From the entries that follow, copy each line in which "selection" appears.

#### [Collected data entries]
○ ○ ○ ○ ○

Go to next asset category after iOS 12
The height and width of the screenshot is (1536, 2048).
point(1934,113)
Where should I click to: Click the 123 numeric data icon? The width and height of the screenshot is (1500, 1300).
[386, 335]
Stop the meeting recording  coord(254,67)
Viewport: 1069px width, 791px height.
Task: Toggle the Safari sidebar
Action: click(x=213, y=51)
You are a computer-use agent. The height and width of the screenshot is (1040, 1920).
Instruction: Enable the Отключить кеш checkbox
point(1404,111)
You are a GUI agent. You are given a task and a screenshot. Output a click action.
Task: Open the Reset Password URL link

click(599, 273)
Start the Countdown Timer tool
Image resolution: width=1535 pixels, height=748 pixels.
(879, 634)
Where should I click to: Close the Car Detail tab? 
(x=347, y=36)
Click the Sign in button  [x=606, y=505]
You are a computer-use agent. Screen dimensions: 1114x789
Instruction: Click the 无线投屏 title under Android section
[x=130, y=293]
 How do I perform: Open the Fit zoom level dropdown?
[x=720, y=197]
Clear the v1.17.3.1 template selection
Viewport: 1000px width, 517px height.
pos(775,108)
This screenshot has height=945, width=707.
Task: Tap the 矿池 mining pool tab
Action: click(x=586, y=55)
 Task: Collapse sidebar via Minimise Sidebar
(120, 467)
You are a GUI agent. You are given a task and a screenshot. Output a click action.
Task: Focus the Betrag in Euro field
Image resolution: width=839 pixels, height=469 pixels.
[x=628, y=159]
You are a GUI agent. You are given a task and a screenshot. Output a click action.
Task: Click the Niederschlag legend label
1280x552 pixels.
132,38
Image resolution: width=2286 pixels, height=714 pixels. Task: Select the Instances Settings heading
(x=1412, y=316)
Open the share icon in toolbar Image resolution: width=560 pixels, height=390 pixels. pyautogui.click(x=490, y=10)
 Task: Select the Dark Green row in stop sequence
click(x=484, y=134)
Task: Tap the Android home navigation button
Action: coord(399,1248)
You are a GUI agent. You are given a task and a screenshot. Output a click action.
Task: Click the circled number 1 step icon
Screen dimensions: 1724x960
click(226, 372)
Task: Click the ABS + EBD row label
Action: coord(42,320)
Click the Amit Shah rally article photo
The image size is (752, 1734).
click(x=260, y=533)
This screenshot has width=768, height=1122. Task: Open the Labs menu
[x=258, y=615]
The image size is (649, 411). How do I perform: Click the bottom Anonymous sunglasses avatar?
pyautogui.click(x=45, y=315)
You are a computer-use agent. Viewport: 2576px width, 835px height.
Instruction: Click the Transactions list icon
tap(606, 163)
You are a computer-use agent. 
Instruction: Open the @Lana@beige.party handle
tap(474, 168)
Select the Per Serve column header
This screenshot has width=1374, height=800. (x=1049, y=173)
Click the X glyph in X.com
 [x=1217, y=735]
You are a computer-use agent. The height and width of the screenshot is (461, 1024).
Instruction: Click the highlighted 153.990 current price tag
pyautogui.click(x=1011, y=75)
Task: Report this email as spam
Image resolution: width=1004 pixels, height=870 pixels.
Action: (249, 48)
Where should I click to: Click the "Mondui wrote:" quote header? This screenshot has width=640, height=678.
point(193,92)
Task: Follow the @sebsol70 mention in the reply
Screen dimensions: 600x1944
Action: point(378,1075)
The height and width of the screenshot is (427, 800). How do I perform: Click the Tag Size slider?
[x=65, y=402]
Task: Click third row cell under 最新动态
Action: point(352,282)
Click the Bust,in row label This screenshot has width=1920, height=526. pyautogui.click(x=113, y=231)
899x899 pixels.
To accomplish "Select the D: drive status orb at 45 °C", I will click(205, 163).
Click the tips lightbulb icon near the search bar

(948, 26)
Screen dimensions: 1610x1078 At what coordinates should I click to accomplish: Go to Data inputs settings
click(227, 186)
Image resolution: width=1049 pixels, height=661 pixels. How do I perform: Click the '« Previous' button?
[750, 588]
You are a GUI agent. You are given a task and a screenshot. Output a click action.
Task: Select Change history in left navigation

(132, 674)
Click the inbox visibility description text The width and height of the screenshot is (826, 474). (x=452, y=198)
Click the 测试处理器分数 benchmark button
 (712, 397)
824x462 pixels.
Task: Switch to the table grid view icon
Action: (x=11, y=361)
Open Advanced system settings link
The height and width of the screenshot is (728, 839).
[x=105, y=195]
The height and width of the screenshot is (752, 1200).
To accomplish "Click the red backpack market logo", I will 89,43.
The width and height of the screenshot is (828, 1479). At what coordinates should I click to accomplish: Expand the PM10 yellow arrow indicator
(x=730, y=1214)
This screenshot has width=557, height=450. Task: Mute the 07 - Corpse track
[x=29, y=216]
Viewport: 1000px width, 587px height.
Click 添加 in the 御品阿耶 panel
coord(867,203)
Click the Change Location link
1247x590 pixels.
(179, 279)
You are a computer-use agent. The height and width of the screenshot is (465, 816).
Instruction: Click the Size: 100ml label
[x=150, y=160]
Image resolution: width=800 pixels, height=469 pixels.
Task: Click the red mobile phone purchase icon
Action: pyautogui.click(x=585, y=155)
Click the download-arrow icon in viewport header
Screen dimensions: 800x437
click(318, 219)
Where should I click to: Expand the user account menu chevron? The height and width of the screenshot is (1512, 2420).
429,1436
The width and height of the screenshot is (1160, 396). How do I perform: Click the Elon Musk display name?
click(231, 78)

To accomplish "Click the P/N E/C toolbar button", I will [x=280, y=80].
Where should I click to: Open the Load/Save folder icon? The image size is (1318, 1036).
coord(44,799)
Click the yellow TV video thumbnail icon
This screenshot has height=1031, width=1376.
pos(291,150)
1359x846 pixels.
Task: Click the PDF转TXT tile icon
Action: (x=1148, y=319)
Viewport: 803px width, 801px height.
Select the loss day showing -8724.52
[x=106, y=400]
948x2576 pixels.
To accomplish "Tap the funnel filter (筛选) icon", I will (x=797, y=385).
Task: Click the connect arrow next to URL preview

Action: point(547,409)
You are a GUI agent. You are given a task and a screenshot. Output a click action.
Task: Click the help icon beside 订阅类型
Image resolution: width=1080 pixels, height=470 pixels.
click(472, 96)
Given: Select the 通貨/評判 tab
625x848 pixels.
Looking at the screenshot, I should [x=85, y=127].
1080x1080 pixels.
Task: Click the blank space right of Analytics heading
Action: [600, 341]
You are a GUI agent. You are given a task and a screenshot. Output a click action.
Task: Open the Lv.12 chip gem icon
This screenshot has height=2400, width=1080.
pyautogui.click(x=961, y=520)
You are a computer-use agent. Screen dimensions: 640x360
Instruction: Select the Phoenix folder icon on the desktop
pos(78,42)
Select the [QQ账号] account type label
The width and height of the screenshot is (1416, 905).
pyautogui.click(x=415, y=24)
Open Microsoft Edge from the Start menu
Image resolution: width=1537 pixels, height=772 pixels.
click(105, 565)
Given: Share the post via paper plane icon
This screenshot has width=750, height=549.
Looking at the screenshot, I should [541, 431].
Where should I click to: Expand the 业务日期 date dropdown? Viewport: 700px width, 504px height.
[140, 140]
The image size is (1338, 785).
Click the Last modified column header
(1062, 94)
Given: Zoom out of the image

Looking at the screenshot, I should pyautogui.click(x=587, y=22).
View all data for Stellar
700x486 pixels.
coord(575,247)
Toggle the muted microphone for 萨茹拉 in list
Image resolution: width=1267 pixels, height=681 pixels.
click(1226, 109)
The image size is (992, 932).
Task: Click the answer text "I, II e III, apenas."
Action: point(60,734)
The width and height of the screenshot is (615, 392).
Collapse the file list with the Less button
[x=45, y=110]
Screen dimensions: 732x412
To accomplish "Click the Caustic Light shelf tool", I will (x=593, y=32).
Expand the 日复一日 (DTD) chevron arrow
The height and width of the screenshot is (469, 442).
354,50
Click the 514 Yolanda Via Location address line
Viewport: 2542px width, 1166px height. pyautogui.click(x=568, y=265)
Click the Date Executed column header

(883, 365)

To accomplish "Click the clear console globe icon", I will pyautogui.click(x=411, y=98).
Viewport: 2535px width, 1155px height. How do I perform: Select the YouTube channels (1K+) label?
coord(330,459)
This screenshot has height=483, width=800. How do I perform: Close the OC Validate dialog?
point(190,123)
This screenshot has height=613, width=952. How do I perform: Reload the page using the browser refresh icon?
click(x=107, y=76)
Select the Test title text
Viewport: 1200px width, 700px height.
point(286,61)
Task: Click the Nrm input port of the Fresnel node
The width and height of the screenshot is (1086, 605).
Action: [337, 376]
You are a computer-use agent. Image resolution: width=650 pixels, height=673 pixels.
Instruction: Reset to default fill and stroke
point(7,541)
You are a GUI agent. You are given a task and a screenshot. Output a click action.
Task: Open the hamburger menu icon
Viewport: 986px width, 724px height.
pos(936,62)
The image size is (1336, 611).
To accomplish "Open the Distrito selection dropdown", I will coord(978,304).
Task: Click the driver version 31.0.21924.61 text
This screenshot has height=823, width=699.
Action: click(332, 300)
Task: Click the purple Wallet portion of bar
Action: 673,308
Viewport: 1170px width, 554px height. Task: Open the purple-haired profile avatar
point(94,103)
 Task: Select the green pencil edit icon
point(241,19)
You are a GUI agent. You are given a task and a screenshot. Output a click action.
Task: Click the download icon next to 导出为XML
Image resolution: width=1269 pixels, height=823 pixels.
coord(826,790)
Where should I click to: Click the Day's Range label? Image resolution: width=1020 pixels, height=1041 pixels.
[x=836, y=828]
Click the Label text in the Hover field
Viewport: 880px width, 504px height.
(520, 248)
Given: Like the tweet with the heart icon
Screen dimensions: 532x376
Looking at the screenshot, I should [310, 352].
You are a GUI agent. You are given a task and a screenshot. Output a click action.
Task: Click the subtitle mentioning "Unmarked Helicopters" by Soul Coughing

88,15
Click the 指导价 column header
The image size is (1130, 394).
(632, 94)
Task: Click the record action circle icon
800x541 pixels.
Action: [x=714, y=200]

○ ○ ○ ○ ○

#### [Task output]
Clear the v1.17.3.1 template selection
To accomplish "Open the Distrito selection dropdown", I will coord(978,304).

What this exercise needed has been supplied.